Additionally, it appears that the drain rate on vaulted silver may have been shored up by strategic government stockpiles that were depleted in FY 2021:



As the stockpile is now gone, the draining of silver from LBMA + COMEX vaults since FY 2021 has mirrored the structural deficit (ie. the excess demand is now 1:1 with vault drain).

Gold Silver ratio​


Almost everyone knows the Gold-Silver Ratio (GSR) has historically been around 15:1 while in modern (fiat money) times, it has mostly bounced around between 50:1 and 80:1. If we look at the ratio of current mining production, we see:
The estimated global production of silver in 2023 amounted to 26,000 metric tons.


Approximately 3,000 metric tons of gold was produced from mines worldwide in 2023


According to those numbers, in 2023, silver was mined at a 12:1 ratio to gold. I have seen other people mention that silver is being mined at 7:1 presently. The Statista numbers likely include everything - including mining production from places like China that do not get sold on the open market. I don't know what the exact ratio is today for silver/gold production that makes it to the open market, but it seems to be less than 15:1.

Math is Hard​


If we assume that industrial demand will maintain it's pace of the last few years (that it isn't hampered by economic crisis or recession) and that the LBMA + COMEX vaulted inventory will go to zero within the next 2-3 years, it is understood that industrial demand will no longer have available vaulted supply to draw upon. There won't be any physical stock in exchange vaults for futures markets to short. All industrial demand will need to source silver from new mining supply (plus scrap refining), and there won't be enough of it.

I posit that it will be reasonable, in that environment, for the GSR to reach equilibrium with mining production. Given a spot gold price of $2,430 (as of the moment I'm writing this), a GSR of 12:1 would equate to a silver price at $202.50. A GSR at 7:1 would equate to $347.14.

Assuming that the price of gold is higher in 3 years than it is today, is it really unreasonable to think silver might hit $300+ within the next three years?
 
There is a lot more pain (for them) to come before things stabilize IMO. Force Majeure would just be a temporary measure. Silver has a structural supply/demand deficit and that isn't changing short of maybe WW3.
 
There is a lot more pain (for them) to come before things stabilize IMO. Force Majeure would just be a temporary measure. Silver has a structural supply/demand deficit and that isn't changing short of maybe WW3.
Seems to be on schedule.

Maybe we ought to stop worrying about how much fiat we get for silber; but instead, worry about what an ounce, or a junk-silver slug, will buy.

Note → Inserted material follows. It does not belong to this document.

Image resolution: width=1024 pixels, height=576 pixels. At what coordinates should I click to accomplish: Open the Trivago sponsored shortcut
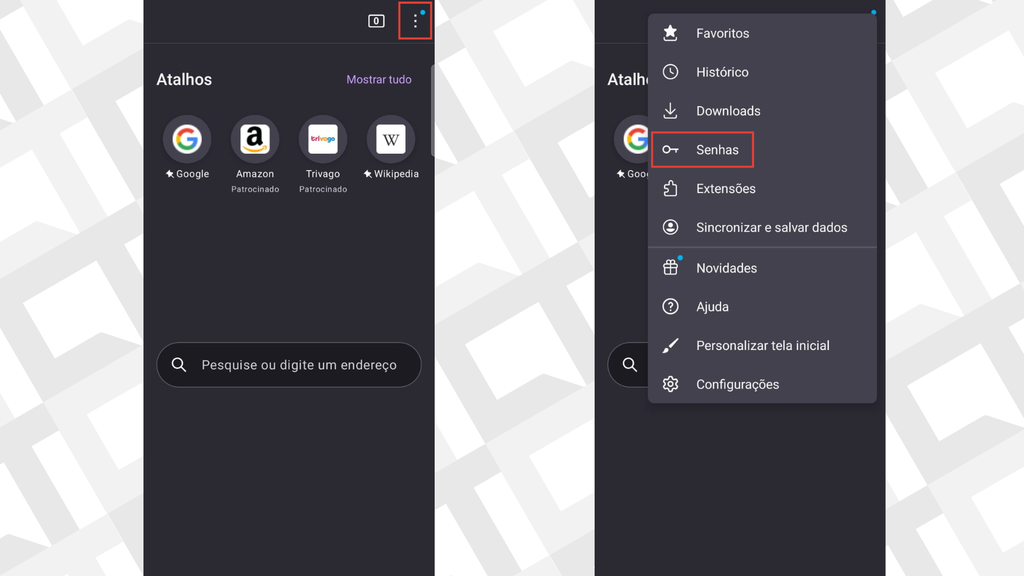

And, who will take it. Safeway, no way. Farmers markets? Hit and miss. We're still fringe kooks, in our views on what is money.
 
Crack is 2800 an ounce so 500 for silver seems reasonable. It will last a lot longer as well.
Silber went from hanging around $5, to $52. 10x.

Why is it such a stretch for it to repeat, especially given how the money-printing party has just accelerated?
 
Silber went from hanging around $5, to $52. 10x.

Why is it such a stretch for it to repeat, especially given how the money-printing party has just accelerated?
Let me rephrase that, "Not in my lifetime will I see $500 silver."
 
What are you sick or something?

3 years, 3 months, 3 weeks, 3 days, or 3 mins from now. Could be any of those. People, this is NOT linear change. This will be a giant dislocation / non-linear change.
Yes.

And silver will be more volatile. Because the price of admission is so much lower than with gold; so a lot of really-stupid dumb-money will be getting in, on memes, or attempts to manipulate.

Nonetheless, the trend is there. Not that silber is worth moar. Because the fiat-dollar is worth less...actually, it's worthless; but it's taking time for the sheeple to realize it.
 
(Real, industrial) Silver demand is high. Actual silver (mining + recycling) production is low. Many years of structural supply/demand deficit have drained the silver ocean of above ground surplus supply. Price discovery on pure supply (production+recycling) and demand is about to happen. TA on price charts are not going to provide meaningful guidance on a paradigm change.